わかるだろ、何でそいつが要注意対象になるかが。何かあってからじゃ遅いんだよ。べつに、そいつの浄化は…忘却は、アヤカシにしか効果がないってわけじゃないんだからな。相手が人間であっても脅威足り得る。事象の忘却レベルまでいかなくとも忘却を強くかけられりゃあ人ひとり廃人にするくらい可能だしな。…マ、そんなのは一定の実力のある術師ならみんなそうだが。
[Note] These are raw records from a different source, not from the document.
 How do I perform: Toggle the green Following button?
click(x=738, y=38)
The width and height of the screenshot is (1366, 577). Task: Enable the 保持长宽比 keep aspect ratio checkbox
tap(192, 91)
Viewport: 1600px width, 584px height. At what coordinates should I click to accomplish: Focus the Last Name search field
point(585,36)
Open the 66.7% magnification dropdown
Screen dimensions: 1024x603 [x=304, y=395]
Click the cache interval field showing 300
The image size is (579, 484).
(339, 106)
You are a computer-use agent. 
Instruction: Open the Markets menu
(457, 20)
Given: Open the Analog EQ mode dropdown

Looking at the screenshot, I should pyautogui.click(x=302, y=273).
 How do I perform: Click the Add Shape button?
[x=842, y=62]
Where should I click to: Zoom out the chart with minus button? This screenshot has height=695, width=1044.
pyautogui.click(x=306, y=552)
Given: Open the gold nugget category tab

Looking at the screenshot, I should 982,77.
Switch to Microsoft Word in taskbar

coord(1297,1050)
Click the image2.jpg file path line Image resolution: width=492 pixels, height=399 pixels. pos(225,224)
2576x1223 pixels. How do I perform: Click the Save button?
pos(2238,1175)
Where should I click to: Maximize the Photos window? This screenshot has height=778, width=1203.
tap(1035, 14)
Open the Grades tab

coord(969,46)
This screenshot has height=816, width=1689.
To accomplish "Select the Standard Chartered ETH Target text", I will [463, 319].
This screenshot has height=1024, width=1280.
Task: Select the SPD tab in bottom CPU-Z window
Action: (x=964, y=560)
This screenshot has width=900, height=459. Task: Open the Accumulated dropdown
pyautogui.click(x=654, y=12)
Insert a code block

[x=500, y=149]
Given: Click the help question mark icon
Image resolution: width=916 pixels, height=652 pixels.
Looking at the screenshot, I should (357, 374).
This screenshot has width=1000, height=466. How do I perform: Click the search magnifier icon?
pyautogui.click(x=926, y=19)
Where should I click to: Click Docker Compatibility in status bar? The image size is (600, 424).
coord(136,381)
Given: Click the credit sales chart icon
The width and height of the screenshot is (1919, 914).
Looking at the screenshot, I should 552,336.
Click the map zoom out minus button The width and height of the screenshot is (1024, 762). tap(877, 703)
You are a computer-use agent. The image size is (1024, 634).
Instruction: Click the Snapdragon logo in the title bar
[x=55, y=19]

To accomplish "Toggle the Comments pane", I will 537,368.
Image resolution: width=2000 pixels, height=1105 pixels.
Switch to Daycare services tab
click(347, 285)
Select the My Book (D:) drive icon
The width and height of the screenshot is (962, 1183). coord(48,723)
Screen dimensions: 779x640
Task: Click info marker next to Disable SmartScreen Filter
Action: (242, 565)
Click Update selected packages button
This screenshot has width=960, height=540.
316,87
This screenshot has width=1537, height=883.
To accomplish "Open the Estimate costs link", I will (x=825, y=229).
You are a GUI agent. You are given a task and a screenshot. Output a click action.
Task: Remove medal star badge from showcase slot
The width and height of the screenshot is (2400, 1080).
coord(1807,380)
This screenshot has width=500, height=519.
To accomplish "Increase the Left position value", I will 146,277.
いや、俺に言われるまでもなく、自覚してるだろ――コード:ニルヴァーナ!10年前、自分が何をやらかしたか覚えてないとは言わせないぜ。周りの人間に言われるがままにやったんだとしても、実際やったのはお前だ。忘れるなんてことは絶対に許さない。それがお前の望んだことでないとしても、自分のしたことを理解していなかったとしても、他の選択肢を与えられていなかったとしても!お前は、お前のしたことに向き合わなきゃならない。償わなきゃならない。同じ間違いを繰り返してはならない!

…そうだよ。少しは思い出してきたか?それとも、やっぱり俺のことは"記憶できない"か。マ、どっちでもいい。俺のすることは変わらないからな。お前に普通の暮らしはどうあがいても無理だ。"浄化"にしろ、霊力にしろ、忘却にしろ…真っ当じゃないものを引き寄せる才能に恵まれてやがるからな。だから――戻るぞ。お前のあるべき場所へ。